Dachverband rechnet nach

Das veranlasste den Deutschen Olympischen Sportbund (DOSB) nun zu einer Erhebung der Finanznöte in den Verbänden, die nächste Woche abgeschlossen sein soll. „Es kursieren ja die abenteuerlichsten Zahlen. Für uns ist es schwierig, mit dem Bund und den Ländern über Hilfsmodelle zu reden, wenn man nicht zumindest ungefähr weiß, um welche Schadenshöhe es sich handelt“, sagte DOSB-Präsident Alfons Hörmann. Er selbst rechnet ebenfalls mit Milliardenverlusten für den Profisport durch die Krise.

Da überrascht es auf den ersten Blick, dass es für die Handballer am Ende doch rentabler ist, die aktuelle Spielzeit vorzeitig zu beenden, statt Geisterspiele auszutragen. Allerdings liegt das vorrangig daran, dass die Berechnungen, die hinter den jüngst ausgerufenen Horror-Verlusten stehen, auf zwei Grundannahmen beruhen: Dass alle Beteiligten auf ihre Regressansprüche für nicht erfüllte Leistungen bestehen und die Kosten des üblichen Spielbetriebs weiterlaufen wie bisher.

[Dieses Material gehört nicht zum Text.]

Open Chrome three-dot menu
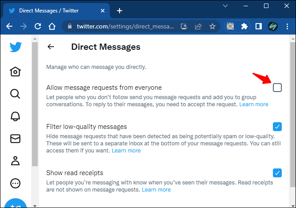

Allerdings existieren Faktoren, die zugleich die Ausgabenseite der Vereine drücken. So haben bereits 16 der 18 Fußball-Bundesligisten auf Kurzarbeit umgestellt. Wie jedes andere Industrie-Unternehmen auch kann der wirtschaftliche Geschäftsbetrieb der Klubs nämlich die Personalkosten auf diese Weise auf ein Minimum reduzieren. Daneben haben schon zu Beginn der Corona-Krise reihenweise Dauerkartenbesitzer und Sponsoren angekündigt, auf eine Rückzahlung ihrer Ansprüche verzichten zu wollen. Im Gegenteil: Viele Vereine über alle Sportarten hinweg haben über so genannte „virtuelle Sitzplätze“ in ihren Stadien und Hallen sogar ein kleines zusätzliches Einkommen generiert.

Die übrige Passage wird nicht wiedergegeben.